Your objective:
An exact reproduction of the listing, minus the pictures, is the required output.

----

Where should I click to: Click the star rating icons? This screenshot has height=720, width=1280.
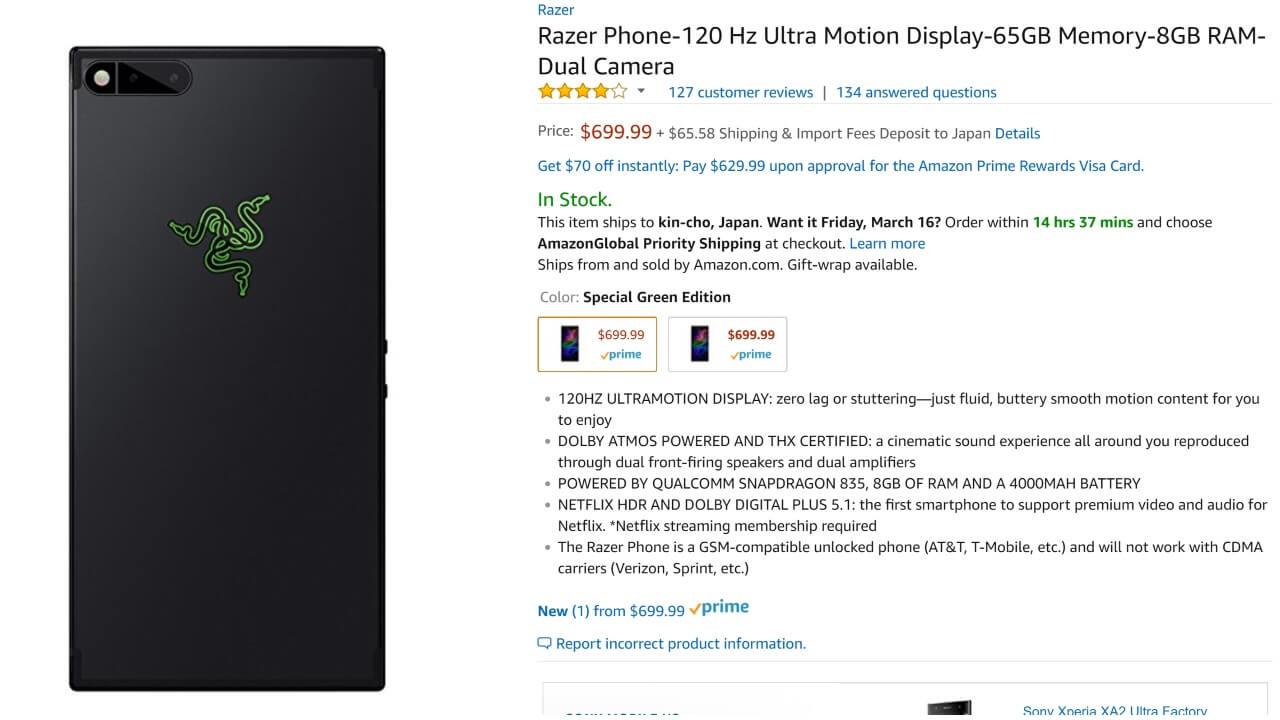[582, 92]
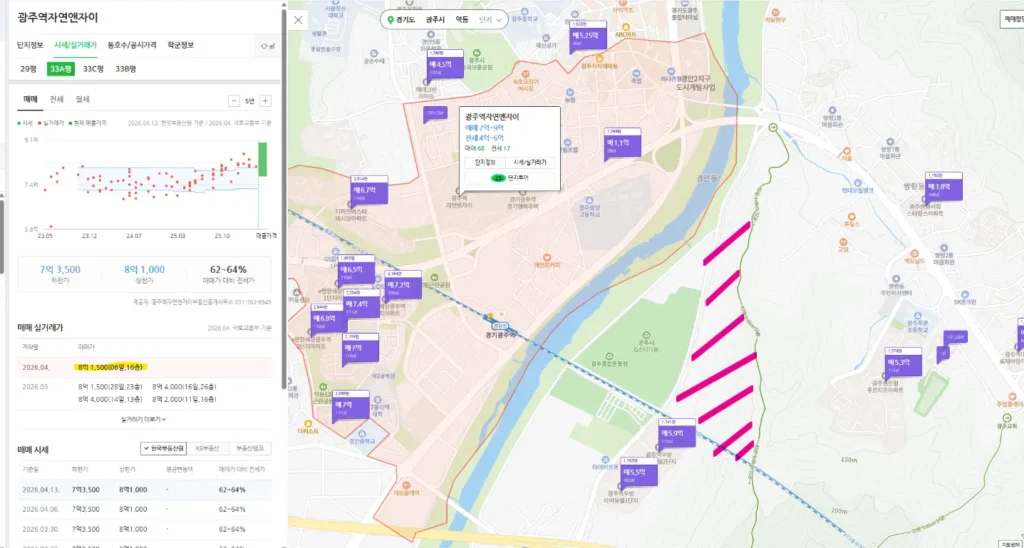
Task: Click the 매 5.9억 marker near river
Action: pyautogui.click(x=671, y=433)
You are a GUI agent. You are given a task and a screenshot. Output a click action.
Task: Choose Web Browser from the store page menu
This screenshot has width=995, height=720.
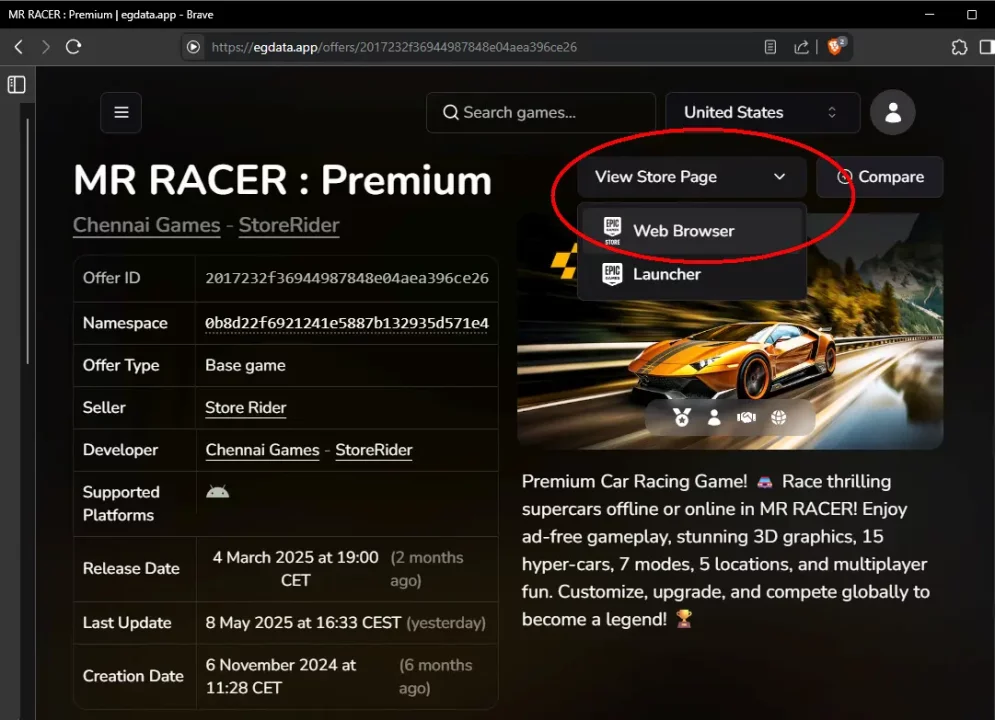[x=683, y=230]
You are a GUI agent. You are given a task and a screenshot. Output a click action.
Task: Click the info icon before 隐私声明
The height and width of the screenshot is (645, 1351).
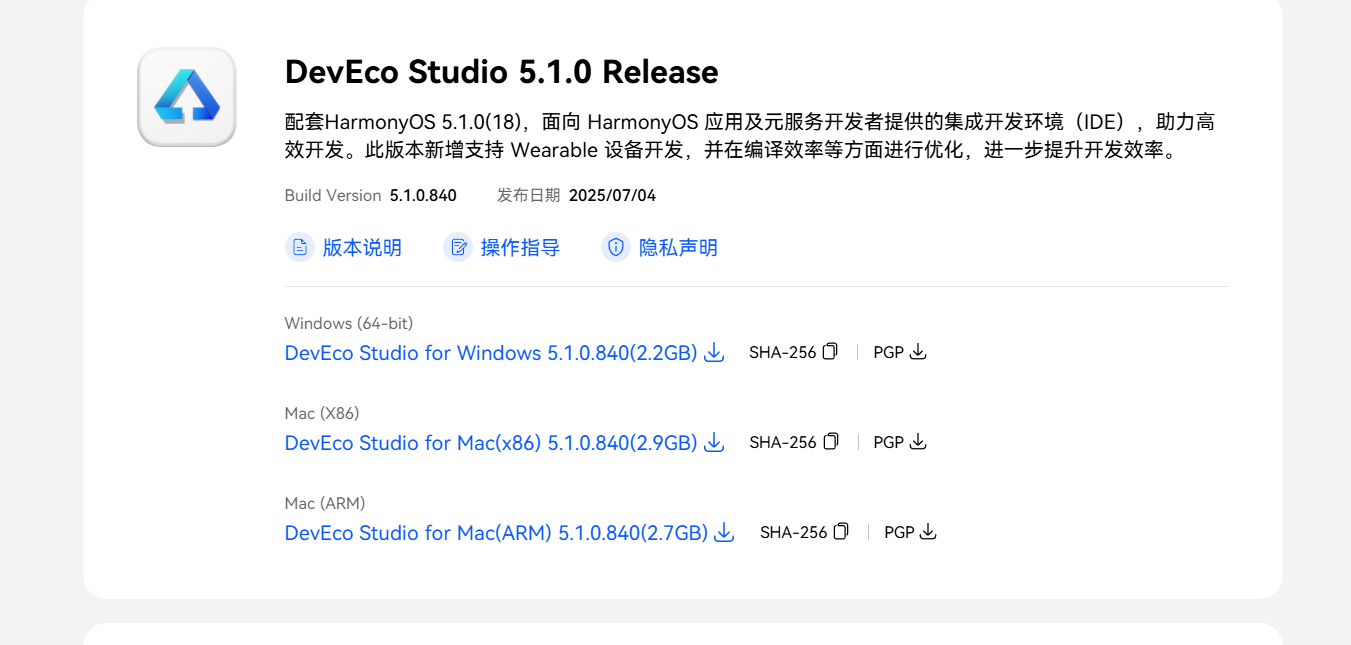pos(616,247)
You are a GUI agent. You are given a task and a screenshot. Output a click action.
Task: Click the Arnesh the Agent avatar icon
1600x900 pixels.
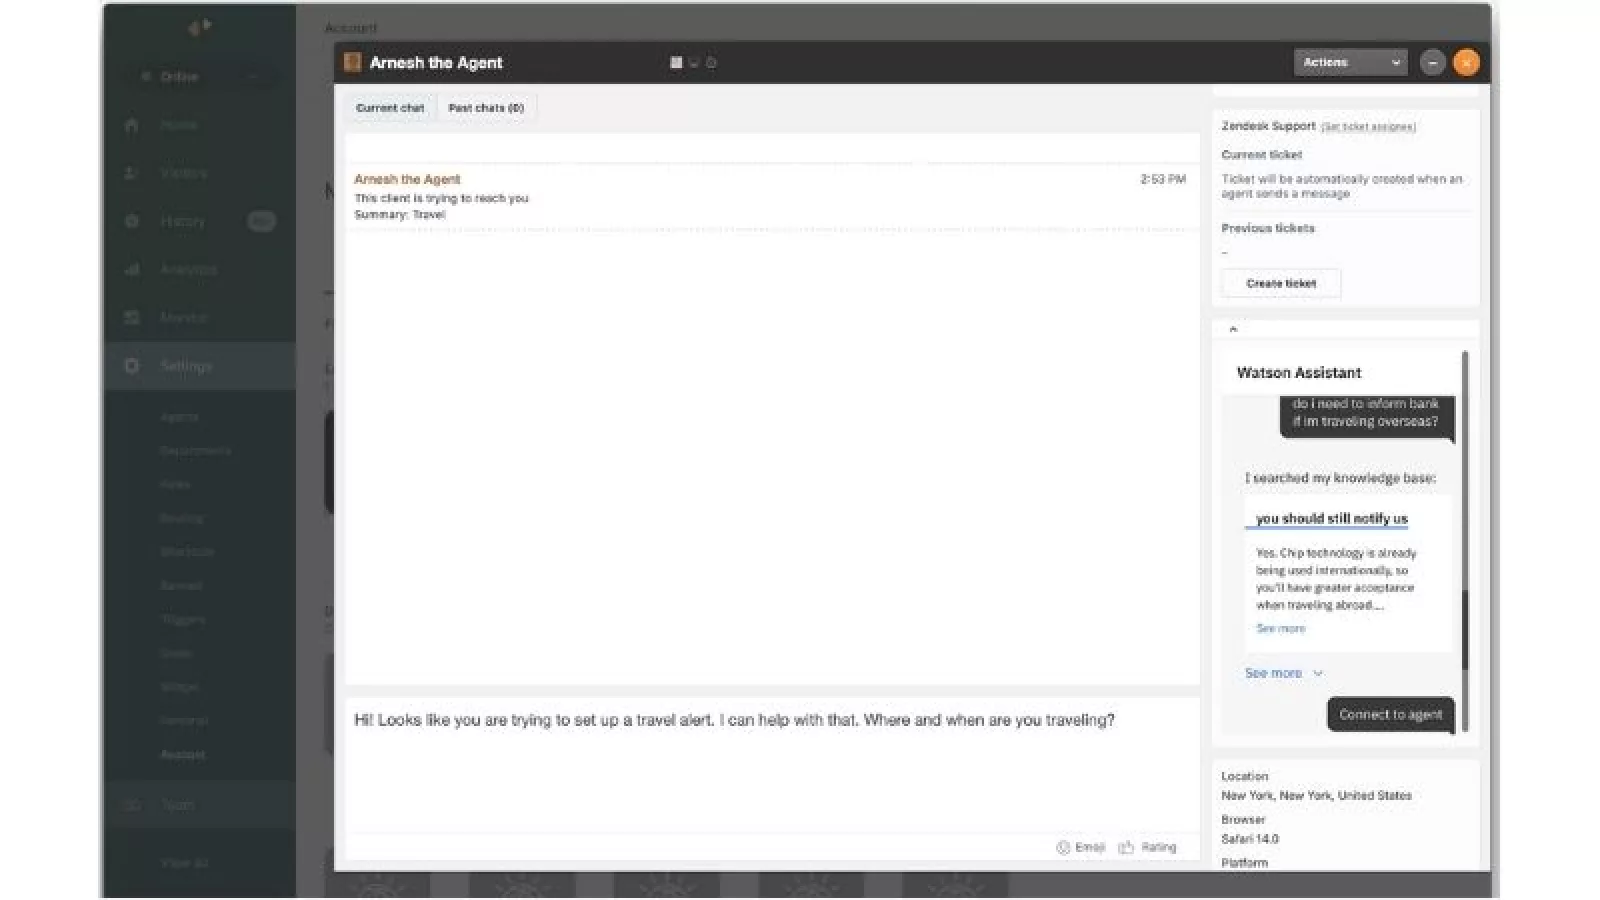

----

Reply to the task:
Where should I click to: Click the star rating icons? This screenshot has height=720, width=1280.
[582, 92]
Task: Click the 매 5.9억 marker near river
Action: pyautogui.click(x=671, y=433)
You are a GUI agent. You are given a task and a screenshot. Output a click action.
Task: Choose Web Browser from the store page menu
This screenshot has width=995, height=720.
[x=683, y=230]
You are a GUI agent. You are given a task and a screenshot. Output a click action.
Task: Click the info icon before 隐私声明
The height and width of the screenshot is (645, 1351).
pos(616,247)
You are a GUI agent. You are given a task and a screenshot. Output a click action.
Task: Click the Arnesh the Agent avatar icon
1600x900 pixels.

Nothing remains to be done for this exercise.